[[ Data shown open ]]

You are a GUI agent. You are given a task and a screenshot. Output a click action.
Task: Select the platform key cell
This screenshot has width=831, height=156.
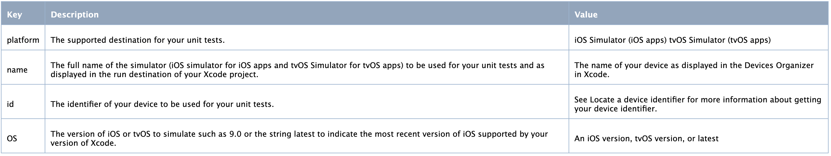pyautogui.click(x=23, y=40)
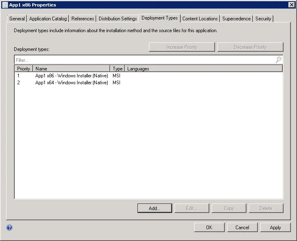This screenshot has width=297, height=241.
Task: Sort list by Name column header
Action: pos(71,69)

[[ Data shown closed ]]

Work instruction
Return the listing exactly as it appears, excluding any image.

Solution
You are a GUI agent. You are given a task and a screenshot. Output a click action.
Task: Select the platform key cell
This screenshot has width=831, height=156.
pyautogui.click(x=23, y=40)
This screenshot has width=297, height=241.
Task: Sort list by Name column header
Action: pos(71,69)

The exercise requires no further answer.